◆ The request
Echo each of the items below word for word, without changing anything.

◆ Information shown
· · · · · · ·

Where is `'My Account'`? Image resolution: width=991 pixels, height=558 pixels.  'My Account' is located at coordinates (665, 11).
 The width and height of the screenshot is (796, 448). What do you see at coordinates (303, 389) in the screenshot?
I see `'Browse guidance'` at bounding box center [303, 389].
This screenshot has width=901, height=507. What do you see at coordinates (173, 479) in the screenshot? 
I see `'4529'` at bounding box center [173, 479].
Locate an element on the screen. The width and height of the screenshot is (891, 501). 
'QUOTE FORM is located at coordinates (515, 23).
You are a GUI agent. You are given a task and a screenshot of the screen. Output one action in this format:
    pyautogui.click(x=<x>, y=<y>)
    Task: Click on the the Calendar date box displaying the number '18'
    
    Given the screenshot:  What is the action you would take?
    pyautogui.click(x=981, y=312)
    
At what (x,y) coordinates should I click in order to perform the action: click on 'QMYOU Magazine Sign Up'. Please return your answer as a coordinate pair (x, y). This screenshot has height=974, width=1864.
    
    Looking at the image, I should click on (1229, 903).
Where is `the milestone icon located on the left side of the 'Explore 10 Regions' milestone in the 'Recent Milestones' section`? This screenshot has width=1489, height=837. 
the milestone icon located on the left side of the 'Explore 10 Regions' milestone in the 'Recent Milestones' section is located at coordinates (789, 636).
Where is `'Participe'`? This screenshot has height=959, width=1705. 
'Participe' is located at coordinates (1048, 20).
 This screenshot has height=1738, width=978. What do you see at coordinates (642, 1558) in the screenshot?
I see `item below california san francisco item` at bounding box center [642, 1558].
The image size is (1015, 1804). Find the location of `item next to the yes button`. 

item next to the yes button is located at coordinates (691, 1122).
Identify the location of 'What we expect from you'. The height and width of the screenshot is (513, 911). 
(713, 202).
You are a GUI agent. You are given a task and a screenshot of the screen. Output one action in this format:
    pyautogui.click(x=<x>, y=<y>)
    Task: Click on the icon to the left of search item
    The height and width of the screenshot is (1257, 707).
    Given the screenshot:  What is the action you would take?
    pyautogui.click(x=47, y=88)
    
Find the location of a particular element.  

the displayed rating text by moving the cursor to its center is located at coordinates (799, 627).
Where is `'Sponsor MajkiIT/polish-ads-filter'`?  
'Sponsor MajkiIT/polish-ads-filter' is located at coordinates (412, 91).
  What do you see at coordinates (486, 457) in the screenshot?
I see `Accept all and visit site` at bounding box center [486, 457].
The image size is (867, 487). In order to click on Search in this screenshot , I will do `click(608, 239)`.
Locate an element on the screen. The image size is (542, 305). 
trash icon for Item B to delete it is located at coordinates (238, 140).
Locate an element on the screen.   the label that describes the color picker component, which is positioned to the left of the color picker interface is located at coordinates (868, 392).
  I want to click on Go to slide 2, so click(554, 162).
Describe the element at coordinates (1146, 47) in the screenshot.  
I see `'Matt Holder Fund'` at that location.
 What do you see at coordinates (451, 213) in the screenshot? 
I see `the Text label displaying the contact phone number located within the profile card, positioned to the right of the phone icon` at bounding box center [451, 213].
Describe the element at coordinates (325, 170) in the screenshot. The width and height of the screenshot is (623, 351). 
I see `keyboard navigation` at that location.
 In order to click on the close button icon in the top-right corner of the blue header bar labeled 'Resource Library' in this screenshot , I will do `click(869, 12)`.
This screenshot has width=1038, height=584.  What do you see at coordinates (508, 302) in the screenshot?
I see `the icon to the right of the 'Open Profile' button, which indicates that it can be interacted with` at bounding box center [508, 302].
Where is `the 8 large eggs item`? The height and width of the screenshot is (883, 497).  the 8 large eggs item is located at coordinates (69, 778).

· · · · · · ·

◆ Result of the exercise
Where is `'My Account'`? Image resolution: width=991 pixels, height=558 pixels.  'My Account' is located at coordinates (665, 11).
 The width and height of the screenshot is (796, 448). What do you see at coordinates (303, 389) in the screenshot?
I see `'Browse guidance'` at bounding box center [303, 389].
This screenshot has width=901, height=507. What do you see at coordinates (173, 479) in the screenshot? 
I see `'4529'` at bounding box center [173, 479].
Locate an element on the screen. The width and height of the screenshot is (891, 501). 
'QUOTE FORM is located at coordinates (515, 23).
You are a GUI agent. You are given a task and a screenshot of the screen. Output one action in this format:
    pyautogui.click(x=<x>, y=<y>)
    Task: Click on the the Calendar date box displaying the number '18'
    
    Given the screenshot:  What is the action you would take?
    pyautogui.click(x=981, y=312)
    
At what (x,y) coordinates should I click in order to perform the action: click on 'QMYOU Magazine Sign Up'. Please return your answer as a coordinate pair (x, y). This screenshot has height=974, width=1864.
    
    Looking at the image, I should click on (1229, 903).
Where is `the milestone icon located on the left side of the 'Explore 10 Regions' milestone in the 'Recent Milestones' section`? This screenshot has width=1489, height=837. 
the milestone icon located on the left side of the 'Explore 10 Regions' milestone in the 'Recent Milestones' section is located at coordinates (789, 636).
Where is `'Participe'`? This screenshot has height=959, width=1705. 
'Participe' is located at coordinates (1048, 20).
 This screenshot has height=1738, width=978. What do you see at coordinates (642, 1558) in the screenshot?
I see `item below california san francisco item` at bounding box center [642, 1558].
The image size is (1015, 1804). Find the location of `item next to the yes button`. 

item next to the yes button is located at coordinates (691, 1122).
Identify the location of 'What we expect from you'. The height and width of the screenshot is (513, 911). 
(713, 202).
You are a GUI agent. You are given a task and a screenshot of the screen. Output one action in this format:
    pyautogui.click(x=<x>, y=<y>)
    Task: Click on the icon to the left of search item
    The height and width of the screenshot is (1257, 707).
    Given the screenshot:  What is the action you would take?
    pyautogui.click(x=47, y=88)
    
Find the location of a particular element.  

the displayed rating text by moving the cursor to its center is located at coordinates (799, 627).
Where is `'Sponsor MajkiIT/polish-ads-filter'`?  
'Sponsor MajkiIT/polish-ads-filter' is located at coordinates (412, 91).
  What do you see at coordinates (486, 457) in the screenshot?
I see `Accept all and visit site` at bounding box center [486, 457].
The image size is (867, 487). In order to click on Search in this screenshot , I will do `click(608, 239)`.
Locate an element on the screen. The image size is (542, 305). 
trash icon for Item B to delete it is located at coordinates (238, 140).
Locate an element on the screen.   the label that describes the color picker component, which is positioned to the left of the color picker interface is located at coordinates (868, 392).
  I want to click on Go to slide 2, so click(554, 162).
Describe the element at coordinates (1146, 47) in the screenshot.  
I see `'Matt Holder Fund'` at that location.
 What do you see at coordinates (451, 213) in the screenshot? 
I see `the Text label displaying the contact phone number located within the profile card, positioned to the right of the phone icon` at bounding box center [451, 213].
Describe the element at coordinates (325, 170) in the screenshot. The width and height of the screenshot is (623, 351). 
I see `keyboard navigation` at that location.
 In order to click on the close button icon in the top-right corner of the blue header bar labeled 'Resource Library' in this screenshot , I will do `click(869, 12)`.
This screenshot has width=1038, height=584.  What do you see at coordinates (508, 302) in the screenshot?
I see `the icon to the right of the 'Open Profile' button, which indicates that it can be interacted with` at bounding box center [508, 302].
Where is `the 8 large eggs item`? The height and width of the screenshot is (883, 497).  the 8 large eggs item is located at coordinates (69, 778).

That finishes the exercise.